Prompt 1
Reproduce verbatim the passage of the Jacobian derivation from "1.4.3 Derivation of" up to and including "product as follows.".
═══
Combining the formulas derived so far and expressing it as a Jacobian of relative pose is as follows.
$$\frac{\partial f(\mathbf{x})}{\partial \delta \xi} = \frac{\partial f(\mathbf{x})}{\partial \mathbf{p}_{2}} \frac{\partial \mathbf{p}_{2}}{\partial \mathbf{\delta \xi}} = \frac{\partial f(\mathbf{x})}{\partial \mathbf{p}_{2}} \frac{\partial \mathbf{p}_{2}}{\partial \mathbf{X}_{2}} \frac{\partial \mathbf{X}_{2}}{\partial \mathbf{\delta \xi}} $$
$$\frac{\partial f(\mathbf{x})}{\partial \mathbf{p}_{2}} = \sqrt{w_{h}} \frac{\partial \mathbf{I_{2}}(\mathbf{p_{2}})}{\partial \mathbf{p}_{2}} = \sqrt{w_{h}} [ \ \nabla \mathbf{I}_{x} \ \ \nabla \mathbf{I}_{y} \ ]$$
\begin{equation*}
\begin{aligned}
\frac{\partial \mathbf{p}_{2}}{\partial \delta \xi}
& = \begin{bmatrix}
\rho_{2}f_{x} & 0 & -\rho_{2}^{2}f_{x}X_{2} & -\rho_{2}^{2}f_{x}X_{2}Y_{2} & f_{x} + \rho_{2}^{2}f_{x}X_{2}^{2} & -\rho_{2}f_{x}Y_{2} \\
0 & \rho_{2}f_{y} & -\rho_{2}^{2}f_{y}Y_{2} & -f_{y} - \rho_{2}^{2}f_{y}Y_{2}^{2} & \rho_{2}^{2}f_{y}X_{2}Y_{2} & \rho_{2}f_{y}X_{2}
\end{bmatrix}
\\ \\
& = \begin{bmatrix}
\rho_{2}f_{x} & 0 & -\rho_{2}^{2}f_{x}u_{2}^{'} & -f_{x}u_{2}^{'}v_{2}^{'} & f_{x} + f_{x}u_{2}^{'2} & -f_{x}v_{2}^{'} \\
0 & \rho_{2}f_{y} & -\rho_{2}^{2}f_{y}v_{2}^{'} & -f_{y} - f_{y}v_{2}^{'2} & f_{y}u_{2}^{'}v_{2}^{'} & f_{y}u_{2}^{'}
\end{bmatrix}
\end{aligned}
\end{equation*}
- $u^{'} = \frac{X_{2}}{Z_{2}}, v^{'} = \frac{Y_{2}}{Z_{2}} \text{ in the normalized coordinate.}$
$$\therefore \frac{\partial f(\mathbf{x})}{\partial \delta \xi} = \sqrt{w_{h}}
\begin{bmatrix}
\nabla \mathbf{I}_{x}\rho_{2}f_{x} \\
\nabla \mathbf{I}_{y}\rho_{2}f_{y} \\
-\rho_{2}(\nabla \mathbf{I}_{x}f_{x}u_{2}^{'} + \nabla \mathbf{I}_{y}f_{y}v_{2}^{'}) \\
-\nabla \mathbf{I}_{x}f_{x}u_{2}^{'}v_{2}^{'} -\nabla \mathbf{I}_{y}f_{y}(1+v_{2}^{'2}) \\
\nabla \mathbf{I}_{x}f_{x}(1+u_{2}^{'2}) + \nabla \mathbf{I}_{y}f_{y}u_{2}^{'}v_{2}^{'} \\
-\nabla \mathbf{I}_{x}f_{x}v_{2}^{'} + \nabla \mathbf{I}_{y}f_{y}u_{2}^{'}\\
\end{bmatrix}^{T}$$

1.4.3 Derivation of inverse depth

Finally, we need to derive the Jacobian of inverse depth $\frac{\partial f(\mathbf{x})}{\partial \rho_{1}}$. $\frac{\partial f(\mathbf{x})}{\partial \rho_{1}}$ can be expressed as a concatenated Jacobian product as follows.
═══
Prompt 2
Rewrite the listing from its first line up to and including the line with "will [x=934, y=243].", replacing "Viewport" with "Display" and leaving everything else unchanged.

Given information
═══
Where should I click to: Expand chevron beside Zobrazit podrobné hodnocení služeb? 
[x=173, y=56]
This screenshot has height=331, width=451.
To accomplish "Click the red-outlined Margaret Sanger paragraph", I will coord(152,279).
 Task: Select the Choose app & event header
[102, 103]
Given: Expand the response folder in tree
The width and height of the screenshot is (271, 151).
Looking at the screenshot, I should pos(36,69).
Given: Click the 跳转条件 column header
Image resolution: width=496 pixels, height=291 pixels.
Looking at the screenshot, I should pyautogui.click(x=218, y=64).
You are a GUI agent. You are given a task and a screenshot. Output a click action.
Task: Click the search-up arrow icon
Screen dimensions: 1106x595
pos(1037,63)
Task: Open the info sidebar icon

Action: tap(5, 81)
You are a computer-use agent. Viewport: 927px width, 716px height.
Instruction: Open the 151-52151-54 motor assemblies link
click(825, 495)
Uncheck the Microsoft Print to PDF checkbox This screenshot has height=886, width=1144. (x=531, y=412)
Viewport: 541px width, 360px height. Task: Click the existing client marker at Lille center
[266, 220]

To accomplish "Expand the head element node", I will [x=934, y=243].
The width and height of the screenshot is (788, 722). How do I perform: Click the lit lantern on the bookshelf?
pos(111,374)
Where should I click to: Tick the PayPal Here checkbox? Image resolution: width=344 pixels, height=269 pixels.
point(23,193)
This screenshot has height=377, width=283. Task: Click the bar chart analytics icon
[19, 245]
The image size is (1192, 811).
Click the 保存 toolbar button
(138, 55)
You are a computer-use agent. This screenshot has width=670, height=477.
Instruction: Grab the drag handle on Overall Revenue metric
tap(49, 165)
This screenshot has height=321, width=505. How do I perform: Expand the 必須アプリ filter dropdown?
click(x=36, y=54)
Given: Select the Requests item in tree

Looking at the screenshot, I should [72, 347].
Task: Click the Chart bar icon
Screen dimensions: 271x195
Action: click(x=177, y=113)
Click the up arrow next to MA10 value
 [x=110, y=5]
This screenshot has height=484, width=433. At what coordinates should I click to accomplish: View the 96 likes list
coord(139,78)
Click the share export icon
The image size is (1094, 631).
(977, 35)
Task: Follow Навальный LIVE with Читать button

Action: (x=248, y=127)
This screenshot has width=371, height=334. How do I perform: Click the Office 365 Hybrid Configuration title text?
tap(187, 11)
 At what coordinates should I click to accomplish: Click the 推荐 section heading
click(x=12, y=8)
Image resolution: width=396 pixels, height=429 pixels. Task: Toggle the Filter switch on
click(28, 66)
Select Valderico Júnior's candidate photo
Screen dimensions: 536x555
═══
Exercise result 1
1.4.3 Derivation of inverse depth

Finally, we need to derive the Jacobian of inverse depth $\frac{\partial f(\mathbf{x})}{\partial \rho_{1}}$. $\frac{\partial f(\mathbf{x})}{\partial \rho_{1}}$ can be expressed as a concatenated Jacobian product as follows.

Exercise result 2
Where should I click to: Expand chevron beside Zobrazit podrobné hodnocení služeb? 
[x=173, y=56]
This screenshot has height=331, width=451.
To accomplish "Click the red-outlined Margaret Sanger paragraph", I will coord(152,279).
 Task: Select the Choose app & event header
[102, 103]
Given: Expand the response folder in tree
The width and height of the screenshot is (271, 151).
Looking at the screenshot, I should pos(36,69).
Given: Click the 跳转条件 column header
Image resolution: width=496 pixels, height=291 pixels.
Looking at the screenshot, I should pyautogui.click(x=218, y=64).
You are a GUI agent. You are given a task and a screenshot. Output a click action.
Task: Click the search-up arrow icon
Screen dimensions: 1106x595
pos(1037,63)
Task: Open the info sidebar icon

Action: tap(5, 81)
You are a computer-use agent. Display: 927px width, 716px height.
Instruction: Open the 151-52151-54 motor assemblies link
click(825, 495)
Uncheck the Microsoft Print to PDF checkbox This screenshot has height=886, width=1144. (x=531, y=412)
Display: 541px width, 360px height. Task: Click the existing client marker at Lille center
[266, 220]

To accomplish "Expand the head element node", I will [x=934, y=243].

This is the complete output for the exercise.